Danvers and Howard say the cannons have changed the way they spend their time at home, which has been in Danvers’ family since the 1940s.

“We go away during the day,” Danvers says. “It’s quite precious when they stop.”

••••

More than 40 million pounds of blueberries are grown every year in Abbotsford. In the last decade, hundreds of acres of farmland across the city have been plowed under and replaced by blueberries.

Many, but not all, of the farms use propane cannons to ward off birds. It’s in the city’s east, where rural acreages abut the blueberry fields, that the conflict between farmers and neighbours is most felt.

Christine Bellerive-Esmail and her husband, Hari Esmail, bought their six-acre home three years ago in March. Then, one day in the early summer, they and their two young children awoke to the cannons.
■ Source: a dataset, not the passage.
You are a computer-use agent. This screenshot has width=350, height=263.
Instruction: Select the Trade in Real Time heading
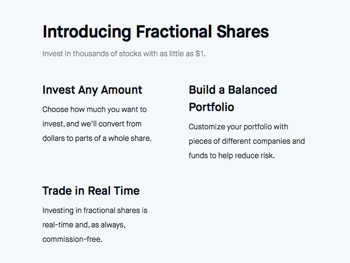pos(91,191)
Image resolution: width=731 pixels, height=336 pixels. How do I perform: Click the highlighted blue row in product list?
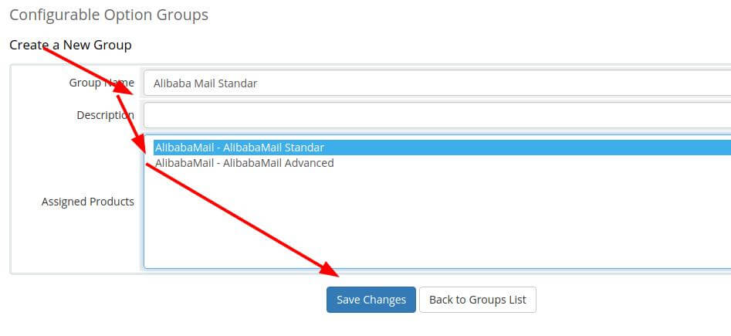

Now, Bellerive-Esmail tries to wake up before 7 a.m. so she can shut her window. Her window faces the farm and its cannon, which is obscured only by a row of hedges. If it remains open, she’ll be jarred awake by the blasts from the blueberry cannon next door.

“When you’re not expecting it at seven o’clock in the morning, it’s really a shock,” Bellerive-Esmail says.

The couple worry about their six-year-old daughter and eight-year-old son.

“The noise really affects the kids because they’re up at the first cannon blast,” Esmail says.

They also have concerns about the psychological and physical effects of repeated and long-term exposure to the blasts.

“It’s that anticipation of that second blast, or third blast,” he says. “That can’t be healthy for anybody.”

The Abbotsford-based BC Blueberry Council employs a liaison who tries to minimize conflict between the two groups. But many residents wish the use of propane cannons was covered by stricter rules. There is unhappiness with the provincial government, which quashed a move by the City of Abbotsford to restrict the use of noise devices.

As the cannon fire continued next door, Bellerive-Esmail said: “In order to allow them to have their right to farm, you’re basically stripping us of or rights.”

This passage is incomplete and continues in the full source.